You can also run a test that uses the samplesheet_test.csv in the assets folder (you don't need data for this), using:
nextflow run barbarahelena/metagenomicspipeline \
-profile test \
--outdir <OUTDIR>If you are working on an HPC, there might be specific rules on how many jobs the pipeline can submit in a specific timeframe. I wrote a separate instruction for use on HPCs in the usage documentation
For more details and further functionality, please refer to the usage documentation and the parameter documentation.
All output of the different parts of the pipeline are stored in subdirectories of the output directory. These directories are named after the tools that were used ('metaphlan', 'humann', etc.). Other important outputs are the multiqc report in the multiqc folder and the execution html report in the pipeline_info folder.

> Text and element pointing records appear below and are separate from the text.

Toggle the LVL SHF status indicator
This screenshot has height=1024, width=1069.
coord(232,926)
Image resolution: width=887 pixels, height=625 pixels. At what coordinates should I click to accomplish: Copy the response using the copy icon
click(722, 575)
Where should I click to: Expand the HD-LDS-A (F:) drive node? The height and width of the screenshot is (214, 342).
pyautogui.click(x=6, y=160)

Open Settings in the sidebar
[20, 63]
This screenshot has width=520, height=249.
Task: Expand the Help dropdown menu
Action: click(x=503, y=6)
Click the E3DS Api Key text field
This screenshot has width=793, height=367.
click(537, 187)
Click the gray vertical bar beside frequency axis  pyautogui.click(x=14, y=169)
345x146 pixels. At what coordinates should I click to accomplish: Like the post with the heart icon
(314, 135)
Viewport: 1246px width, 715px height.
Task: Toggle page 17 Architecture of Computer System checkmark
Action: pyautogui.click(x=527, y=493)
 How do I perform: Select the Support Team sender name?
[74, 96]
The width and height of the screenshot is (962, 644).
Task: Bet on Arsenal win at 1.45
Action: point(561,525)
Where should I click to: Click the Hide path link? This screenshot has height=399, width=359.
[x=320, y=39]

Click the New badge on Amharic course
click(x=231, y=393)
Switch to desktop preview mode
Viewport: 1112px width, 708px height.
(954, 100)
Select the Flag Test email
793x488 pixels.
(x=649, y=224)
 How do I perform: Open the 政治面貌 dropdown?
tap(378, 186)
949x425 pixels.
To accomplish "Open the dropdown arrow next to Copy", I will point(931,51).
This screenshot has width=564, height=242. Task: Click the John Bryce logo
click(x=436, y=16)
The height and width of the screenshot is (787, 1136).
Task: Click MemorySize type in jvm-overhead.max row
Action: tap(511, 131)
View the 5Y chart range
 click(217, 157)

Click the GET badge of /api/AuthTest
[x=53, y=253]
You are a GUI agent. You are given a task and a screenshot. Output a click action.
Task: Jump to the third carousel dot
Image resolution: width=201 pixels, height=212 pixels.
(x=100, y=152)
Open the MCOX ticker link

For more details on the pipeline output, please refer to the output documentation.
I used the nf-core template as much as possible and used the taxprofiler nf-core pipeline and Eduard's metagenomics pipeline as examples.
If you would like to contribute to this pipeline, please see the contributing guidelines. For further information or help, don't hesitate to get in touch.
This pipeline uses bioBakery software, including MetaPhlAn and HUMAnN. It also uses Kraken2, if you specify it in the options (--skip_metaphlan, with --skip_kraken false). Please cite the papers of these tools. An extensive list of references for the tools used by the pipeline can be found in the CITATIONS.md file.
If you use this metagenomicspipeline for your analysis, please cite it using the following doi: 10.5281/zenodo.10663326.